** AIM OF THE EXERCISE **
Give back all of these lines with every "center point" switched to "middle point" and nothing else changed.

* START DATA ENTRIES *

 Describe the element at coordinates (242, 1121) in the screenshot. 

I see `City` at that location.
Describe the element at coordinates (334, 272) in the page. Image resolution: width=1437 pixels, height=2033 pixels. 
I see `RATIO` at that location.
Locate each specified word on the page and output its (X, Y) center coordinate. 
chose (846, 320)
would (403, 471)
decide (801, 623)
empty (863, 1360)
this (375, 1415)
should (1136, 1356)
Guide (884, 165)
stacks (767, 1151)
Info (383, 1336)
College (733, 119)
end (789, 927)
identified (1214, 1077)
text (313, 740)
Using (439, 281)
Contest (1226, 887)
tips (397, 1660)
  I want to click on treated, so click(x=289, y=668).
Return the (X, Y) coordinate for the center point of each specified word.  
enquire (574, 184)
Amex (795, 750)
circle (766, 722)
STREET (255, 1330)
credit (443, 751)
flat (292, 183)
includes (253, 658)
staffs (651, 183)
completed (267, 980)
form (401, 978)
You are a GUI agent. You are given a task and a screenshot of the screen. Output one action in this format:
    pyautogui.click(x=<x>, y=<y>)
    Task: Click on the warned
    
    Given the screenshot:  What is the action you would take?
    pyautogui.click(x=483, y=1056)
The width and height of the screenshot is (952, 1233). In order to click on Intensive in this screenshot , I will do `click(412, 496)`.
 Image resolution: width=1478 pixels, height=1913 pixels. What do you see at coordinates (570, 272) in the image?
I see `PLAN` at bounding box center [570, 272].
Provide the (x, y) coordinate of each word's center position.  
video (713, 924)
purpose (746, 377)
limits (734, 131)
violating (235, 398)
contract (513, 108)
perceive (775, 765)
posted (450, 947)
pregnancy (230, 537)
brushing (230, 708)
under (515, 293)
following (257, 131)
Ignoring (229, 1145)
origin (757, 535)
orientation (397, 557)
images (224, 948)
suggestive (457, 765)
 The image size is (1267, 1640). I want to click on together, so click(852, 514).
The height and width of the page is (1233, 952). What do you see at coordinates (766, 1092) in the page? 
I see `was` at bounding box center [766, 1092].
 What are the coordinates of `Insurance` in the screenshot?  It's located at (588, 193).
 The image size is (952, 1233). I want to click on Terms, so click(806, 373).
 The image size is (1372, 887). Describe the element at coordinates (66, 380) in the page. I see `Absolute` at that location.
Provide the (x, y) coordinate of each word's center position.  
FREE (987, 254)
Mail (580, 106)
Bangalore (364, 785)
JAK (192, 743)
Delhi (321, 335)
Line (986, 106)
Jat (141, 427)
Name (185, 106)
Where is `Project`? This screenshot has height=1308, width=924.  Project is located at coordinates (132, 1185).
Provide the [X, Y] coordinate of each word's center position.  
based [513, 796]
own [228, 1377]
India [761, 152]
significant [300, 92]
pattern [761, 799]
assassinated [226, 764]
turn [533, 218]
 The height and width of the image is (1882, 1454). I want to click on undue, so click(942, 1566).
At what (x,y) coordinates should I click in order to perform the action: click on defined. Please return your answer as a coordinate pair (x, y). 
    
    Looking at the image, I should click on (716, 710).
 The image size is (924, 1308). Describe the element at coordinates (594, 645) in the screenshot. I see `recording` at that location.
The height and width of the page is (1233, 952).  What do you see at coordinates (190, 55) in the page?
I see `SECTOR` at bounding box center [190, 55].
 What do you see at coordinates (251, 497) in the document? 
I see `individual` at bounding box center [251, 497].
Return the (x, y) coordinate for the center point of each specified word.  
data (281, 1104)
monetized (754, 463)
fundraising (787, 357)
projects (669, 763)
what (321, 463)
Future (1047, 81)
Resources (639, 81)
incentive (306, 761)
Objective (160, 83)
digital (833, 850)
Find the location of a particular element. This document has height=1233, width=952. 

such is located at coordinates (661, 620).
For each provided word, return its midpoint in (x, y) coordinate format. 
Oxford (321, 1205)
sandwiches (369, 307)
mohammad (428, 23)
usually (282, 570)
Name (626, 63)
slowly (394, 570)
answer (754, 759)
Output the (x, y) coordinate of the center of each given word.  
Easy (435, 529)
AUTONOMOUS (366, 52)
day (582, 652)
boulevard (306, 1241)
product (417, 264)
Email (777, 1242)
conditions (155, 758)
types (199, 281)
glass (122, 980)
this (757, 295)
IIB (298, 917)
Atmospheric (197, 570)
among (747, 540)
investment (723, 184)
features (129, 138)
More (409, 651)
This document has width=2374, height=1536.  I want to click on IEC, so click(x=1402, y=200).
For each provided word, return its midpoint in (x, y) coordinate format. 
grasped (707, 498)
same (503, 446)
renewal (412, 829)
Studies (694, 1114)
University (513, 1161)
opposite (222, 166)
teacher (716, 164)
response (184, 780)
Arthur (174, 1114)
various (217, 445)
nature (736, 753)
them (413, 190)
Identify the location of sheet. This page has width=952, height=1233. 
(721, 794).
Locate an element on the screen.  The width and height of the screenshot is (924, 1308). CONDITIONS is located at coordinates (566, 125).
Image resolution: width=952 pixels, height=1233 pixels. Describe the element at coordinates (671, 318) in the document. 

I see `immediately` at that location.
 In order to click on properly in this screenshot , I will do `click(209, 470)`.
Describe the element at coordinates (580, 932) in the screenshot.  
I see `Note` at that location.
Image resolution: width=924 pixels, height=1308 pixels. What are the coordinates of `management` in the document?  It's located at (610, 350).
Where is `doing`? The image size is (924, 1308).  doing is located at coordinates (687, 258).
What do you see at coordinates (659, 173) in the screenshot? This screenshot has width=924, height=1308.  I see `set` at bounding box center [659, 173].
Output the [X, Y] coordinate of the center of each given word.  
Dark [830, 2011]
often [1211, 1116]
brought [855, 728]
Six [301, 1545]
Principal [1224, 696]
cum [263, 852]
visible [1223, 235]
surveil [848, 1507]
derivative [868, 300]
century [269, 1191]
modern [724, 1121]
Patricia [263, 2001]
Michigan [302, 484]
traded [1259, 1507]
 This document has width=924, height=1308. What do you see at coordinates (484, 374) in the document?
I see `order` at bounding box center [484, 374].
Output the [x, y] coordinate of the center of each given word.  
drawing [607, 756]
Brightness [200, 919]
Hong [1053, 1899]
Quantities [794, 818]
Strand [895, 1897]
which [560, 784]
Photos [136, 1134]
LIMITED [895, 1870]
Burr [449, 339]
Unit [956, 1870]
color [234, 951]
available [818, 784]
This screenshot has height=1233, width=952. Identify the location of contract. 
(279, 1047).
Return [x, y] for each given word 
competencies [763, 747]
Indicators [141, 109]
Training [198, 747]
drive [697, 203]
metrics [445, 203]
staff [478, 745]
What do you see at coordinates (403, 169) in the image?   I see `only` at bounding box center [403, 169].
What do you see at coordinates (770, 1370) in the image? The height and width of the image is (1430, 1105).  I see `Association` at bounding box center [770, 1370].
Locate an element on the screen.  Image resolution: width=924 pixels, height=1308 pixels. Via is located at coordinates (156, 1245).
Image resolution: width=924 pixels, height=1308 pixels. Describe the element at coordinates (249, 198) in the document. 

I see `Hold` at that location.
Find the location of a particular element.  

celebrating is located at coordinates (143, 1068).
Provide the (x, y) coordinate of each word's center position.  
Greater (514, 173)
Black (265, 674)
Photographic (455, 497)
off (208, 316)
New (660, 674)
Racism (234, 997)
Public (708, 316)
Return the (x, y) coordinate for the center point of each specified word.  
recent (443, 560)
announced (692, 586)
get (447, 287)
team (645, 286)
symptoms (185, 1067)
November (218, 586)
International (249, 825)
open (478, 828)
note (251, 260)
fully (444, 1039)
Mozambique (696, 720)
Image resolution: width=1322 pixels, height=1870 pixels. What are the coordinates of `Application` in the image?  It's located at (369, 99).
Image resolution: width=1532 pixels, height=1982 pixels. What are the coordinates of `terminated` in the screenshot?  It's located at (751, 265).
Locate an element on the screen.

* END DATA ENTRIES *

** THE ANSWER **
 Describe the element at coordinates (242, 1121) in the screenshot. 

I see `City` at that location.
Describe the element at coordinates (334, 272) in the page. Image resolution: width=1437 pixels, height=2033 pixels. 
I see `RATIO` at that location.
Locate each specified word on the page and output its (X, Y) center coordinate. 
chose (846, 320)
would (403, 471)
decide (801, 623)
empty (863, 1360)
this (375, 1415)
should (1136, 1356)
Guide (884, 165)
stacks (767, 1151)
Info (383, 1336)
College (733, 119)
end (789, 927)
identified (1214, 1077)
text (313, 740)
Using (439, 281)
Contest (1226, 887)
tips (397, 1660)
  I want to click on treated, so click(x=289, y=668).
Return the (X, Y) coordinate for the middle point of each specified word.  
enquire (574, 184)
Amex (795, 750)
circle (766, 722)
STREET (255, 1330)
credit (443, 751)
flat (292, 183)
includes (253, 658)
staffs (651, 183)
completed (267, 980)
form (401, 978)
You are a GUI agent. You are given a task and a screenshot of the screen. Output one action in this format:
    pyautogui.click(x=<x>, y=<y>)
    Task: Click on the warned
    
    Given the screenshot:  What is the action you would take?
    pyautogui.click(x=483, y=1056)
The width and height of the screenshot is (952, 1233). In order to click on Intensive in this screenshot , I will do `click(412, 496)`.
 Image resolution: width=1478 pixels, height=1913 pixels. What do you see at coordinates (570, 272) in the image?
I see `PLAN` at bounding box center [570, 272].
Provide the (x, y) coordinate of each word's center position.  
video (713, 924)
purpose (746, 377)
limits (734, 131)
violating (235, 398)
contract (513, 108)
perceive (775, 765)
posted (450, 947)
pregnancy (230, 537)
brushing (230, 708)
under (515, 293)
following (257, 131)
Ignoring (229, 1145)
origin (757, 535)
orientation (397, 557)
images (224, 948)
suggestive (457, 765)
 The image size is (1267, 1640). I want to click on together, so click(852, 514).
The height and width of the page is (1233, 952). What do you see at coordinates (766, 1092) in the page? 
I see `was` at bounding box center [766, 1092].
 What are the coordinates of `Insurance` in the screenshot?  It's located at (588, 193).
 The image size is (952, 1233). I want to click on Terms, so click(806, 373).
 The image size is (1372, 887). Describe the element at coordinates (66, 380) in the page. I see `Absolute` at that location.
Provide the (x, y) coordinate of each word's center position.  
FREE (987, 254)
Mail (580, 106)
Bangalore (364, 785)
JAK (192, 743)
Delhi (321, 335)
Line (986, 106)
Jat (141, 427)
Name (185, 106)
Where is `Project`? This screenshot has height=1308, width=924.  Project is located at coordinates (132, 1185).
Provide the [X, Y] coordinate of each word's center position.  
based [513, 796]
own [228, 1377]
India [761, 152]
significant [300, 92]
pattern [761, 799]
assassinated [226, 764]
turn [533, 218]
 The height and width of the image is (1882, 1454). I want to click on undue, so click(942, 1566).
At what (x,y) coordinates should I click in order to perform the action: click on defined. Please return your answer as a coordinate pair (x, y). 
    
    Looking at the image, I should click on (716, 710).
 The image size is (924, 1308). Describe the element at coordinates (594, 645) in the screenshot. I see `recording` at that location.
The height and width of the page is (1233, 952).  What do you see at coordinates (190, 55) in the page?
I see `SECTOR` at bounding box center [190, 55].
 What do you see at coordinates (251, 497) in the document? 
I see `individual` at bounding box center [251, 497].
Return the (x, y) coordinate for the middle point of each specified word.  
data (281, 1104)
monetized (754, 463)
fundraising (787, 357)
projects (669, 763)
what (321, 463)
Future (1047, 81)
Resources (639, 81)
incentive (306, 761)
Objective (160, 83)
digital (833, 850)
Find the location of a particular element. This document has height=1233, width=952. 

such is located at coordinates (661, 620).
For each provided word, return its midpoint in (x, y) coordinate format. 
Oxford (321, 1205)
sandwiches (369, 307)
mohammad (428, 23)
usually (282, 570)
Name (626, 63)
slowly (394, 570)
answer (754, 759)
Output the (x, y) coordinate of the center of each given word.  
Easy (435, 529)
AUTONOMOUS (366, 52)
day (582, 652)
boulevard (306, 1241)
product (417, 264)
Email (777, 1242)
conditions (155, 758)
types (199, 281)
glass (122, 980)
this (757, 295)
IIB (298, 917)
Atmospheric (197, 570)
among (747, 540)
investment (723, 184)
features (129, 138)
More (409, 651)
This document has width=2374, height=1536.  I want to click on IEC, so click(x=1402, y=200).
For each provided word, return its midpoint in (x, y) coordinate format. 
grasped (707, 498)
same (503, 446)
renewal (412, 829)
Studies (694, 1114)
University (513, 1161)
opposite (222, 166)
teacher (716, 164)
response (184, 780)
Arthur (174, 1114)
various (217, 445)
nature (736, 753)
them (413, 190)
Identify the location of sheet. This page has width=952, height=1233. 
(721, 794).
Locate an element on the screen.  The width and height of the screenshot is (924, 1308). CONDITIONS is located at coordinates (566, 125).
Image resolution: width=952 pixels, height=1233 pixels. Describe the element at coordinates (671, 318) in the document. 

I see `immediately` at that location.
 In order to click on properly in this screenshot , I will do `click(209, 470)`.
Describe the element at coordinates (580, 932) in the screenshot.  
I see `Note` at that location.
Image resolution: width=924 pixels, height=1308 pixels. What are the coordinates of `management` in the document?  It's located at (610, 350).
Where is `doing`? The image size is (924, 1308).  doing is located at coordinates (687, 258).
What do you see at coordinates (659, 173) in the screenshot? This screenshot has width=924, height=1308.  I see `set` at bounding box center [659, 173].
Output the [X, Y] coordinate of the center of each given word.  
Dark [830, 2011]
often [1211, 1116]
brought [855, 728]
Six [301, 1545]
Principal [1224, 696]
cum [263, 852]
visible [1223, 235]
surveil [848, 1507]
derivative [868, 300]
century [269, 1191]
modern [724, 1121]
Patricia [263, 2001]
Michigan [302, 484]
traded [1259, 1507]
 This document has width=924, height=1308. What do you see at coordinates (484, 374) in the document?
I see `order` at bounding box center [484, 374].
Output the [x, y] coordinate of the center of each given word.  
drawing [607, 756]
Brightness [200, 919]
Hong [1053, 1899]
Quantities [794, 818]
Strand [895, 1897]
which [560, 784]
Photos [136, 1134]
LIMITED [895, 1870]
Burr [449, 339]
Unit [956, 1870]
color [234, 951]
available [818, 784]
This screenshot has height=1233, width=952. Identify the location of contract. 
(279, 1047).
Return [x, y] for each given word 
competencies [763, 747]
Indicators [141, 109]
Training [198, 747]
drive [697, 203]
metrics [445, 203]
staff [478, 745]
What do you see at coordinates (403, 169) in the image?   I see `only` at bounding box center [403, 169].
What do you see at coordinates (770, 1370) in the image? The height and width of the image is (1430, 1105).  I see `Association` at bounding box center [770, 1370].
Locate an element on the screen.  Image resolution: width=924 pixels, height=1308 pixels. Via is located at coordinates (156, 1245).
Image resolution: width=924 pixels, height=1308 pixels. Describe the element at coordinates (249, 198) in the document. 

I see `Hold` at that location.
Find the location of a particular element.  

celebrating is located at coordinates (143, 1068).
Provide the (x, y) coordinate of each word's center position.  
Greater (514, 173)
Black (265, 674)
Photographic (455, 497)
off (208, 316)
New (660, 674)
Racism (234, 997)
Public (708, 316)
Return the (x, y) coordinate for the middle point of each specified word.  
recent (443, 560)
announced (692, 586)
get (447, 287)
team (645, 286)
symptoms (185, 1067)
November (218, 586)
International (249, 825)
open (478, 828)
note (251, 260)
fully (444, 1039)
Mozambique (696, 720)
Image resolution: width=1322 pixels, height=1870 pixels. What are the coordinates of `Application` in the image?  It's located at (369, 99).
Image resolution: width=1532 pixels, height=1982 pixels. What are the coordinates of `terminated` in the screenshot?  It's located at (751, 265).
Locate an element on the screen.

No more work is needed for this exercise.